19. The second facet which Courts must be conscious of is that if the arbitrator commits an error in contract interpretation, that is an error within her jurisdiction (Ref MSK Projects (I) (JV) Ltd v State of Rajasthan and Anr. 2011 (10) SCC 53; G. Ramachandra Reddy v Union of India and Anr. 2009 (6) SCC 414; McDermott International Inc. v. Burn Standard Co. Ltd. and Ors., (2006) 11 SCC 181 and Renusagar Power Co. Ltd. v. General Electric Co. and Anr. 1984 (4) SCC 679). In McDermott International (supra), the

Supreme Court clarified the Court’s inherent limitation by reason of Section 34 in such matters:
“112. It is trite that the terms of the contract can be express or implied. The conduct of the parties would also be a relevant factor in the matter of construction of a contract. The construction of the contract agreement is within the jurisdiction of the arbitrators having regard to the wide nature, scope and ambit of the arbitration agreement and they cannot be said to have misdirected themselves in passing the award by taking into consideration the conduct of the parties.
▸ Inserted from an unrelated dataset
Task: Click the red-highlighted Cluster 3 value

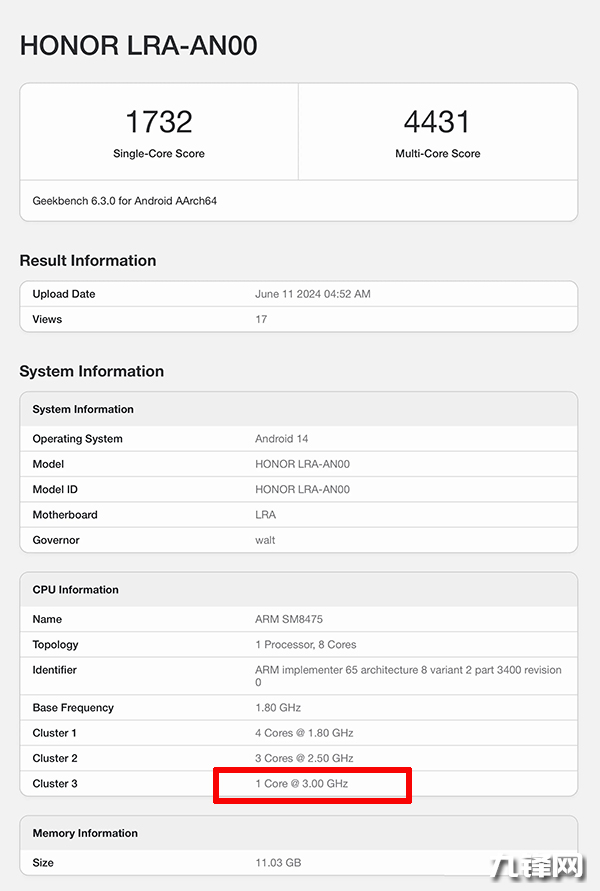Action: tap(302, 784)

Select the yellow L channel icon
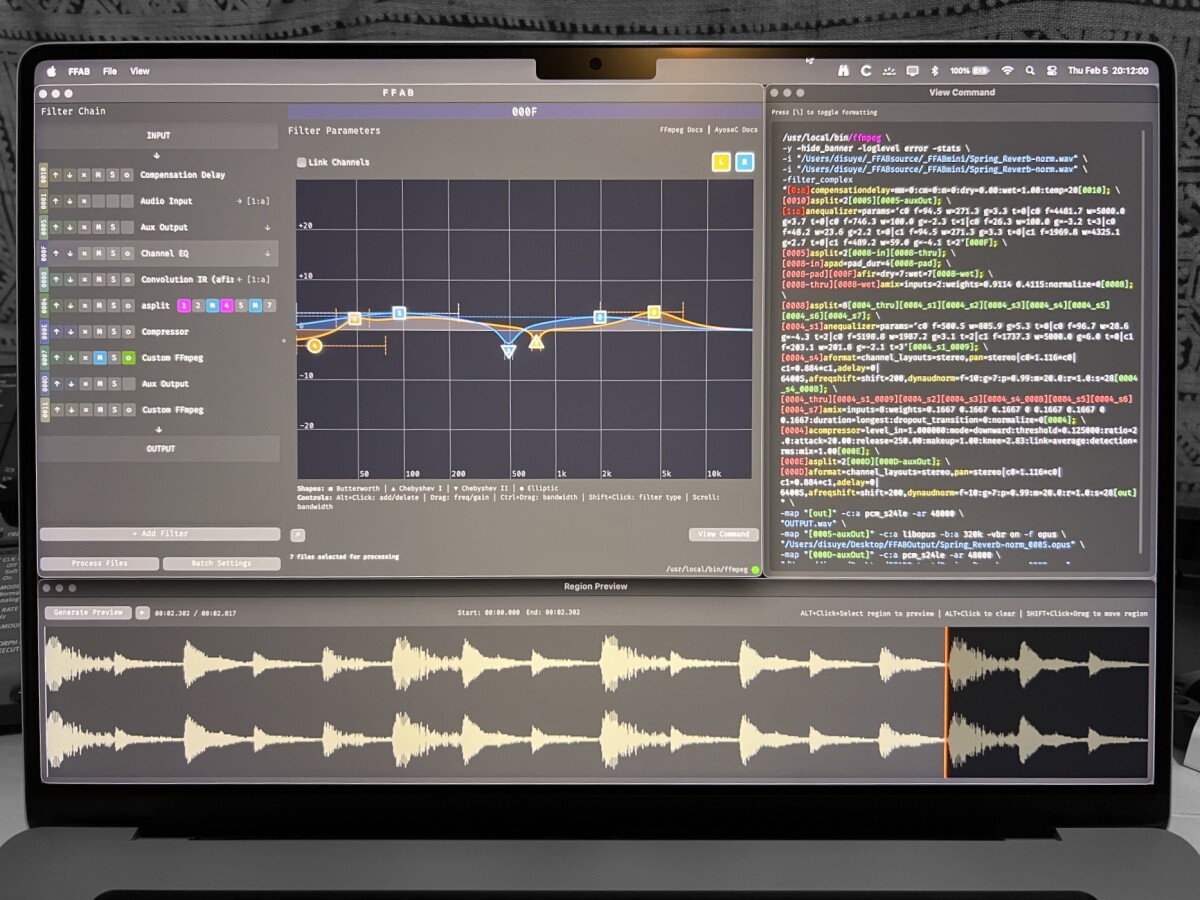[720, 162]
It is also trite that correspondences exchanged by the parties are required to be taken into consideration for the purpose of construction of a contract. Interpretation of a contract is a matter for the arbitrator to determine, even if it gives rise to determination of a question of law. (See Pure Helium India (P) Ltd. v. ONGC [(2003) 8 SCC 593] and D.D. Sharma v. Union of India [(2004) 5 SCC 325]). 113. Once, thus, it is held that the arbitrator had the jurisdiction, no further question shall be raised and the court will not exercise its jurisdiction unless it is found that there exists any bar on the face of the award.” 20. Likewise, in Steel Authority of India v. Gupta Brothers 2009 (10) SCC 63, the Court held that Section 34 would be attracted in cases where an arbitrator “travels beyond the contract”, or makes an award “contrary to the terms of the contract”. Section 34, however, the Court stated, cannot be used to set aside awards in which there was an “error relatable to interpretation of the contract”, or if it was based on a “possible view of the matter”, or if it was based on a finding of law in a case where a “specific question of law [had been] submitted to the arbitrator.” In short, it is not the courts’ primary responsibility to examine the award as though they were sitting in appeal over it.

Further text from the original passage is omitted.